|December 4th, 2011||#1|
Join Date: Jan 2009
Location: The Deep South
Caucasians are not always White - The case of Bhagad Singh
Not All Caucasians Are White: The Supreme Court Rejects Citizenship for Indians
Posted in the Hindu Forum
United States v. Bhagat Singh Thind, 261 U.S. 204 (1923), was a case in which the United States Supreme Court decided that Bhagat Singh Thind, who was a high caste Punjabi, settled in Oregon, could not be a naturalized citizen of the United States, despite the fact that a proportion of anthropologists had defined a proportion of people in India as part of the Caucasian race.
In its decision in the case of U.S. v.

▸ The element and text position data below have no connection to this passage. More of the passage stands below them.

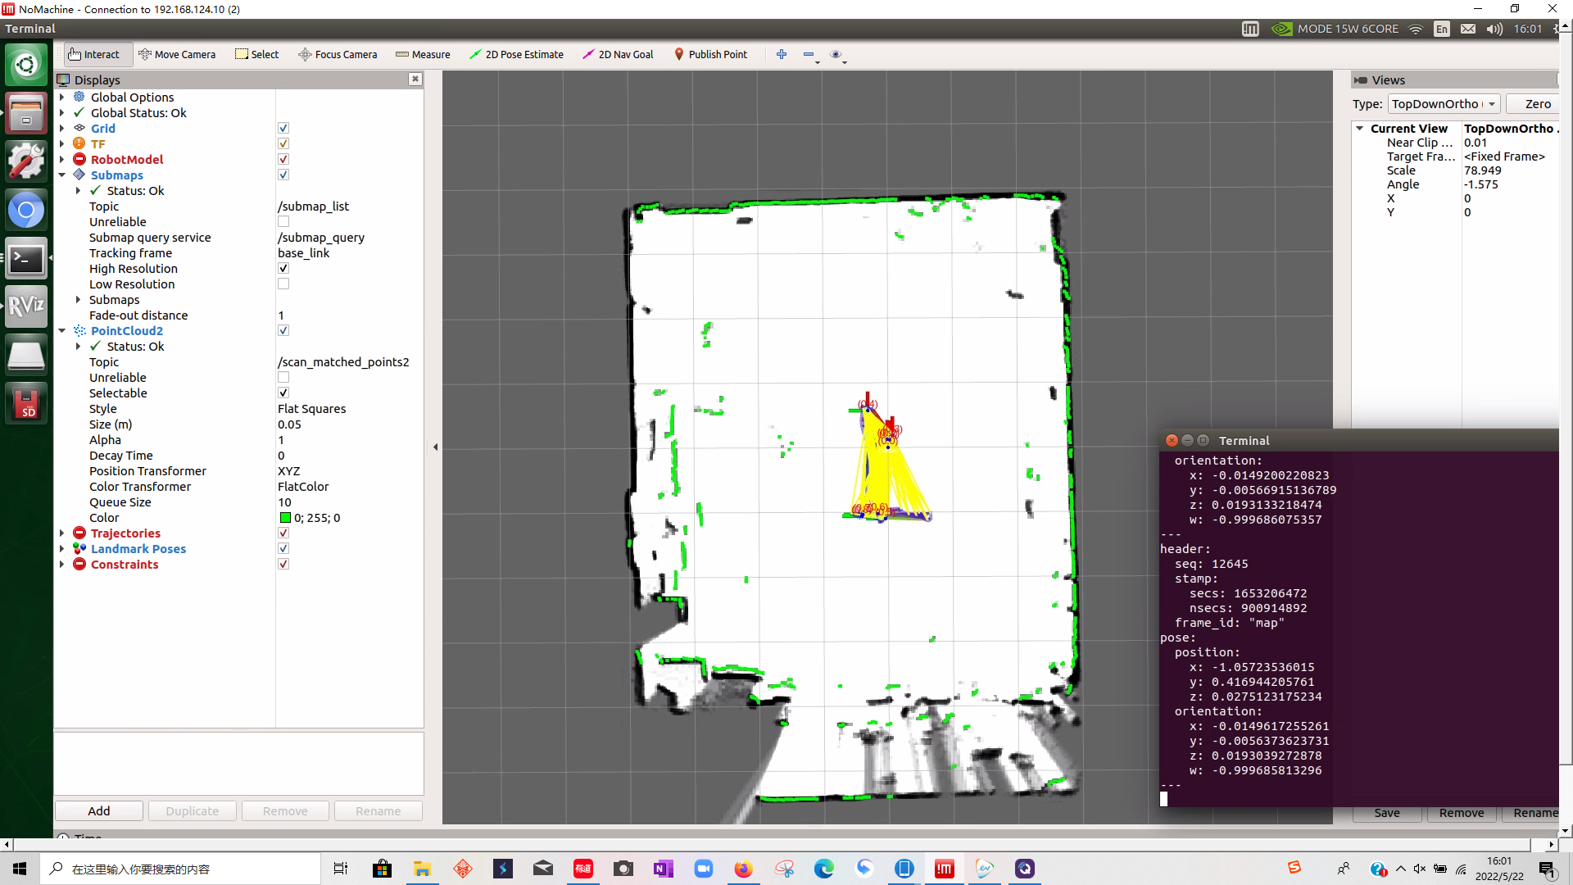1573x885 pixels.
Task: Click the Add button in Displays panel
Action: click(98, 810)
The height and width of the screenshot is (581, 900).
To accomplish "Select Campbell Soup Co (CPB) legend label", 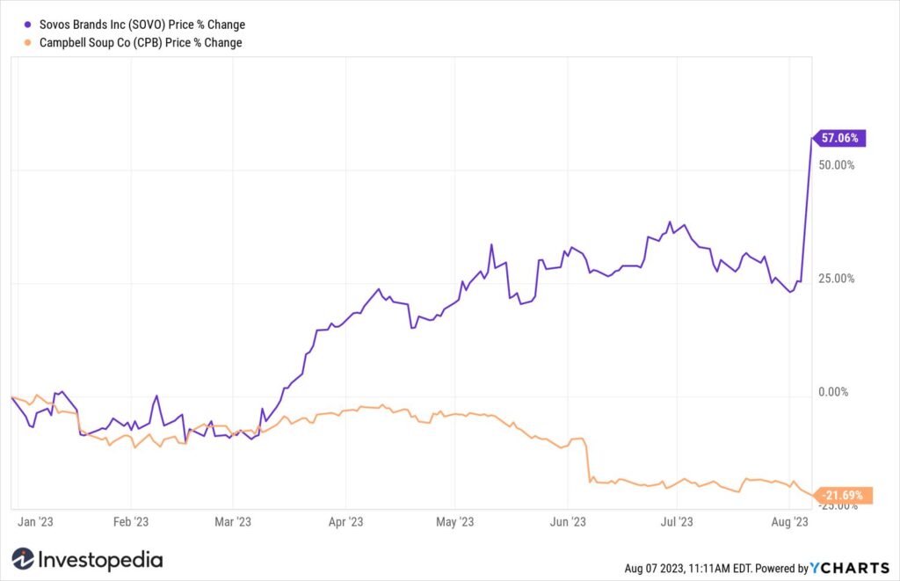I will click(141, 42).
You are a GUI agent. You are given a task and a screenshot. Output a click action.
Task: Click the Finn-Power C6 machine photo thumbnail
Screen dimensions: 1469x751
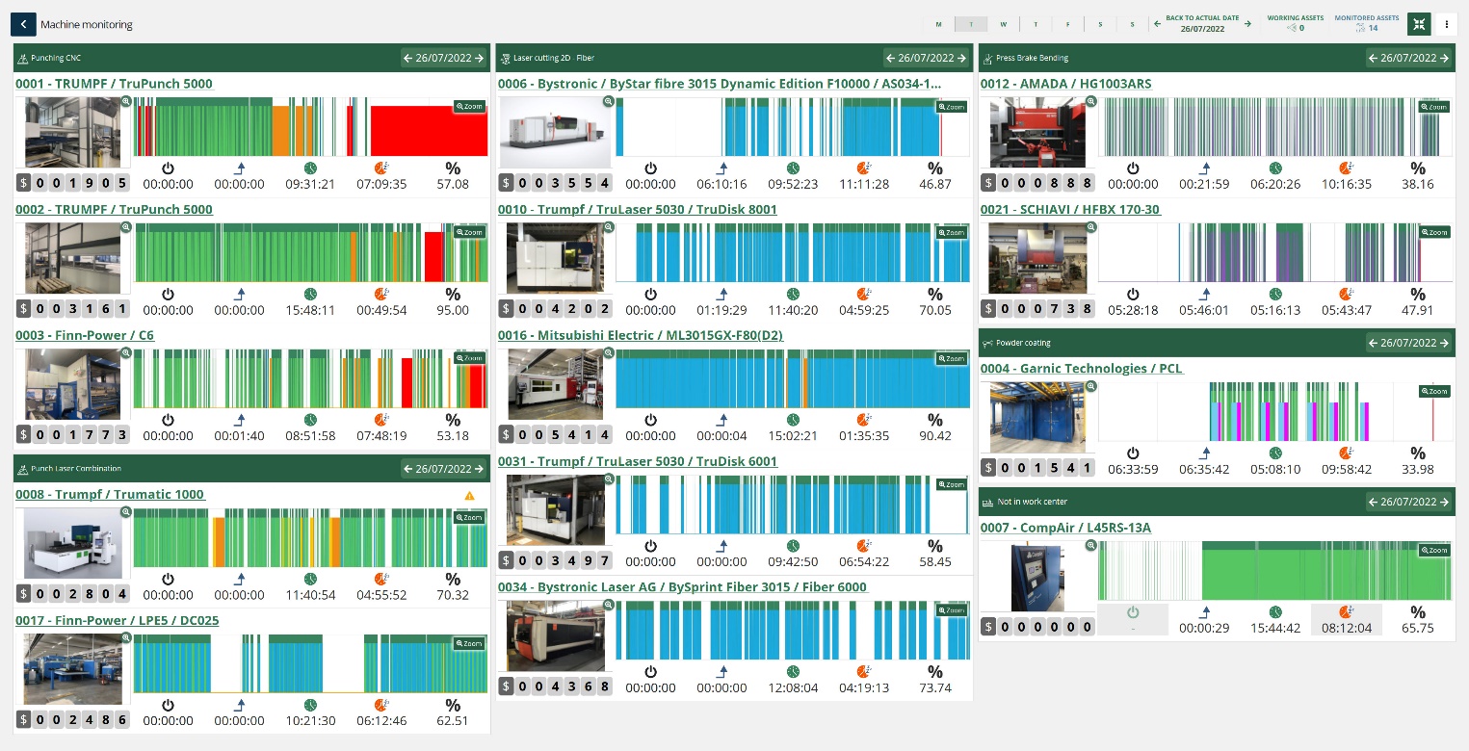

Bhagat Singh Thind (1923), the Supreme Court deemed Indians ineligible for citizenship because U.S. law allowed only free whites to become naturalized citizens. The court conceded that Indians were "Caucasians" and that anthropologists considered them to be of the same race as white Americans, but argued that "the average man knows perfectly well that there are unmistakable and profound differences."
The Thind decision also led to successful efforts to denaturalize some who had previously become citizens. This represented a particular threat in California, where a 1913 law prohibited aliens ineligible for citizenship from owning or leasing land.
Only in 1946 did Congress, which was beginning to recognize that India would soon be independent and a major world power, pass a new law that allowed Indians to become citizens and also established a small immigration quota.